Objective:
Copy out each of the rows below word for word, keeping them in the same order.

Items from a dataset
:::::
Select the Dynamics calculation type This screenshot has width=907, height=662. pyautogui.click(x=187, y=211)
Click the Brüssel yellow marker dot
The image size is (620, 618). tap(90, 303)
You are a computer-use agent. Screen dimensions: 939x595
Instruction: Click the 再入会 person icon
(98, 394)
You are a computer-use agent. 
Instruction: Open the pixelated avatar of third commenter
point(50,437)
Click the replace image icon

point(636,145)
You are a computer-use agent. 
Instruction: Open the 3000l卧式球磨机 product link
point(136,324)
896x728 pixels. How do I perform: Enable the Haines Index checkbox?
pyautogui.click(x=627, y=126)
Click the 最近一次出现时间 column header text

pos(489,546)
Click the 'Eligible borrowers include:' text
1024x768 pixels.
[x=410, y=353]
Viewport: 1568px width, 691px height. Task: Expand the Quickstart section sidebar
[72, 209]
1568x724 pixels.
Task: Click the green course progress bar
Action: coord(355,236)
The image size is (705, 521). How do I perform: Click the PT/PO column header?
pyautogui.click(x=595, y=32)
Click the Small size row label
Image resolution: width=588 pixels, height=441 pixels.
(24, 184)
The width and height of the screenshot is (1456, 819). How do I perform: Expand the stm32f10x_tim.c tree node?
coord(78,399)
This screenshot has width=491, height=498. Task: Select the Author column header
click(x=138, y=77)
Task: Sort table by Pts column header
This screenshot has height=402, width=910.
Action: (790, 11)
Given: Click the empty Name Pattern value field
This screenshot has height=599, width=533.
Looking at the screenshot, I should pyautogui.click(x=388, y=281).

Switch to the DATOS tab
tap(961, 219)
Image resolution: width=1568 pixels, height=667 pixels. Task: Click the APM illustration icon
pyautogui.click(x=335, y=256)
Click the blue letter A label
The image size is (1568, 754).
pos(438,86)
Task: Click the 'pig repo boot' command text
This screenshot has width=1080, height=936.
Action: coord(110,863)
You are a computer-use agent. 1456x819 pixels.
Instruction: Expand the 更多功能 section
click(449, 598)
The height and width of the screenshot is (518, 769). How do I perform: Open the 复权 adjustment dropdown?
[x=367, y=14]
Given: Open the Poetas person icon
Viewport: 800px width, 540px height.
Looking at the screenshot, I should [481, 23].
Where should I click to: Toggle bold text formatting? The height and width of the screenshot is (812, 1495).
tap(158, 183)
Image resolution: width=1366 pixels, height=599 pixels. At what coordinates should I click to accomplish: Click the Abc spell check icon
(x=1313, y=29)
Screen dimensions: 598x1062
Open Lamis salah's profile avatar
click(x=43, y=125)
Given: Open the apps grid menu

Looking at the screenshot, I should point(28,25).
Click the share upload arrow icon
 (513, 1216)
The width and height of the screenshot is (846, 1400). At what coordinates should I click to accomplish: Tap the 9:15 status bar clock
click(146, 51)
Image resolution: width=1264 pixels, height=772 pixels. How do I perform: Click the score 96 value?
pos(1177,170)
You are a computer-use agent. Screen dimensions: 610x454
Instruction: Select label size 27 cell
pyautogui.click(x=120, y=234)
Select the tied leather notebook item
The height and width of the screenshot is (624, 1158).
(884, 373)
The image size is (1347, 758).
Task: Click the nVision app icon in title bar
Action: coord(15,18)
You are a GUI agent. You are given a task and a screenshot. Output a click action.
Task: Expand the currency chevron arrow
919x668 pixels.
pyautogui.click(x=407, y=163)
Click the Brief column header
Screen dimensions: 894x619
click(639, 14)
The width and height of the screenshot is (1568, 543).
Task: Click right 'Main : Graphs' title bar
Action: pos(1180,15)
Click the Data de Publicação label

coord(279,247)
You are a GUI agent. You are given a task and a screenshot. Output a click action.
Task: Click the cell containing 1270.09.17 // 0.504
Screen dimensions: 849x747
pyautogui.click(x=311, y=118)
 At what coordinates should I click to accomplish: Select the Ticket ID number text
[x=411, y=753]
:::::
Result below:
Select the Dynamics calculation type This screenshot has width=907, height=662. pyautogui.click(x=187, y=211)
Click the Brüssel yellow marker dot
The image size is (620, 618). tap(90, 303)
You are a computer-use agent. Screen dimensions: 939x595
Instruction: Click the 再入会 person icon
(98, 394)
You are a computer-use agent. 
Instruction: Open the pixelated avatar of third commenter
point(50,437)
Click the replace image icon

point(636,145)
You are a computer-use agent. 
Instruction: Open the 3000l卧式球磨机 product link
point(136,324)
896x728 pixels. How do I perform: Enable the Haines Index checkbox?
pyautogui.click(x=627, y=126)
Click the 最近一次出现时间 column header text

pos(489,546)
Click the 'Eligible borrowers include:' text
1024x768 pixels.
[x=410, y=353]
Viewport: 1568px width, 691px height. Task: Expand the Quickstart section sidebar
[72, 209]
1568x724 pixels.
Task: Click the green course progress bar
Action: coord(355,236)
The image size is (705, 521). How do I perform: Click the PT/PO column header?
pyautogui.click(x=595, y=32)
Click the Small size row label
Image resolution: width=588 pixels, height=441 pixels.
(24, 184)
The width and height of the screenshot is (1456, 819). How do I perform: Expand the stm32f10x_tim.c tree node?
coord(78,399)
This screenshot has width=491, height=498. Task: Select the Author column header
click(x=138, y=77)
Task: Sort table by Pts column header
This screenshot has height=402, width=910.
Action: (790, 11)
Given: Click the empty Name Pattern value field
This screenshot has height=599, width=533.
Looking at the screenshot, I should pyautogui.click(x=388, y=281).

Switch to the DATOS tab
tap(961, 219)
Image resolution: width=1568 pixels, height=667 pixels. Task: Click the APM illustration icon
pyautogui.click(x=335, y=256)
Click the blue letter A label
The image size is (1568, 754).
pos(438,86)
Task: Click the 'pig repo boot' command text
This screenshot has width=1080, height=936.
Action: coord(110,863)
You are a computer-use agent. 1456x819 pixels.
Instruction: Expand the 更多功能 section
click(449, 598)
The height and width of the screenshot is (518, 769). How do I perform: Open the 复权 adjustment dropdown?
[x=367, y=14]
Given: Open the Poetas person icon
Viewport: 800px width, 540px height.
Looking at the screenshot, I should [481, 23].
Where should I click to: Toggle bold text formatting? The height and width of the screenshot is (812, 1495).
tap(158, 183)
Image resolution: width=1366 pixels, height=599 pixels. At what coordinates should I click to accomplish: Click the Abc spell check icon
(x=1313, y=29)
Screen dimensions: 598x1062
Open Lamis salah's profile avatar
click(x=43, y=125)
Given: Open the apps grid menu

Looking at the screenshot, I should point(28,25).
Click the share upload arrow icon
 (513, 1216)
The width and height of the screenshot is (846, 1400). At what coordinates should I click to accomplish: Tap the 9:15 status bar clock
click(146, 51)
Image resolution: width=1264 pixels, height=772 pixels. How do I perform: Click the score 96 value?
pos(1177,170)
You are a computer-use agent. Screen dimensions: 610x454
Instruction: Select label size 27 cell
pyautogui.click(x=120, y=234)
Select the tied leather notebook item
The height and width of the screenshot is (624, 1158).
(884, 373)
The image size is (1347, 758).
Task: Click the nVision app icon in title bar
Action: coord(15,18)
You are a GUI agent. You are given a task and a screenshot. Output a click action.
Task: Expand the currency chevron arrow
919x668 pixels.
pyautogui.click(x=407, y=163)
Click the Brief column header
Screen dimensions: 894x619
click(639, 14)
The width and height of the screenshot is (1568, 543).
Task: Click right 'Main : Graphs' title bar
Action: pos(1180,15)
Click the Data de Publicação label

coord(279,247)
You are a GUI agent. You are given a task and a screenshot. Output a click action.
Task: Click the cell containing 1270.09.17 // 0.504
Screen dimensions: 849x747
pyautogui.click(x=311, y=118)
 At what coordinates should I click to accomplish: Select the Ticket ID number text
[x=411, y=753]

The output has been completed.